0.1 一个总体均值的检验

0.1.1 大样本下

\[H_0:\mu \geq 81 \quad v.s. \quad H_1:\mu < 81\]

load("D:\\New_Folder\\Study_Programming\\R_Programme\\Applied Statistics\\datas - Copy\\example\\ch6\\example6_3.RData")
library(BSDA)
## Loading required package: lattice
## 
## Attaching package: 'BSDA'
## The following object is masked from 'package:datasets':
## 
##     Orange
z.test(example6_3$PM2.5值,mu=81,sigma.x=sd(example6_3$PM2.5值),alternative='less',conf.level=0.95)
## 
##  One-sample z-Test
## 
## data:  example6_3$PM2.5值
## z = -1.1856, p-value = 0.1179
## alternative hypothesis: true mean is less than 81
## 95 percent confidence interval:
##        NA 81.56174
## sample estimates:
## mean of x 
##     79.55
    #左侧检验只显示置信区间的上限
    #这里显然,总体方差未知

0.1.2 小样本下

\[H_0:\mu =5 \quad v.s. \quad H_1:\mu \neq 5\]

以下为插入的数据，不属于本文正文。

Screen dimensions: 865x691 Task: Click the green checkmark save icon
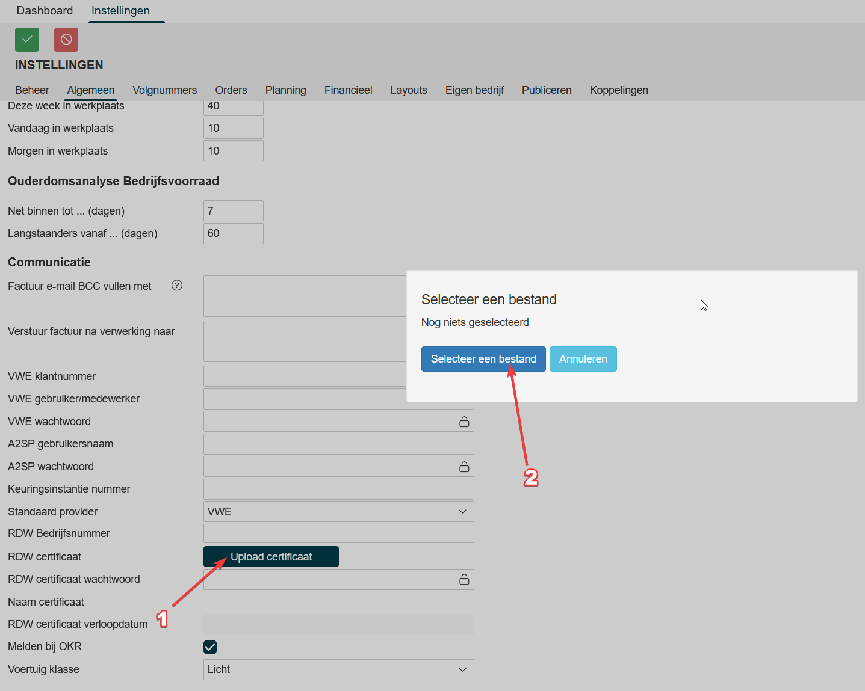[x=27, y=40]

load("D:\\New_Folder\\Study_Programming\\R_Programme\\Applied Statistics\\datas - Copy\\example\\ch6\\example6_4.RData")
    #这里显然,总体方差未知
t.test(example6_4$厚度,mu=5)
## 
##  One Sample t-test
## 
## data:  example6_4$厚度
## t = -5.6273, df = 19, p-value = 1.998e-05
## alternative hypothesis: true mean is not equal to 5
## 95 percent confidence interval:
##  4.725612 4.874388
## sample estimates:
## mean of x 
##       4.8

0.1.2.1 计算单样本t检验的效应量:cohen的d统计量

\[d=\frac{|\overline{x}-\mu_0|}{s}\] cohen的d统计量表示样本均值与假设的总体均值的差异是多少个标准差。
\(d<0.20\) 时,效应量非常小,几乎为0;
\(0.20\leq d<0.50\) 时,效应量小;
\(0.50\leq d<0.80\) 时,效应量中;
\(d\geq 0.80\) 时,效应量大。

library(lsr)
cohensD(example6_4$厚度,mu=5)
## [1] 1.258306

0.2 两个总体均值之差的检验

0.2.1 独立大样本

\[H_0:\mu_1-\mu_2 =0 \quad v.s. \quad H_1:\mu_1-\mu_2 \neq 0\]

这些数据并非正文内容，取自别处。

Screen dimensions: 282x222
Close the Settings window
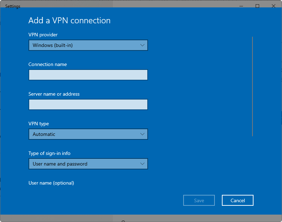pyautogui.click(x=274, y=6)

load("D:\\New_Folder\\Study_Programming\\R_Programme\\Applied Statistics\\datas - Copy\\example\\ch6\\example6_5.RData")
library(BSDA)
    #这里显然,总体方差未知
z.test(example6_5$男生上网时间,example6_5$女生上网时间,sigma.x = sd(example6_5$男生上网时间),sigma.y = sd(example6_5$女生上网时间),alternative = 'two.sided')
## 
##  Two-sample z-Test
## 
## data:  example6_5$男生上网时间 and example6_5$女生上网时间
## z = 1.1188, p-value = 0.2632
## alternative hypothesis: true difference in means is not equal to 0
## 95 percent confidence interval:
##  -0.1712448  0.6268003
## sample estimates:
## mean of x mean of y 
##  3.058333  2.830556

0.2.2 独立小样本,假定均服从正态分布

\[H_0:\mu_1-\mu_2 =0 \quad v.s. \quad H_1:\mu_1-\mu_2 \neq 0\]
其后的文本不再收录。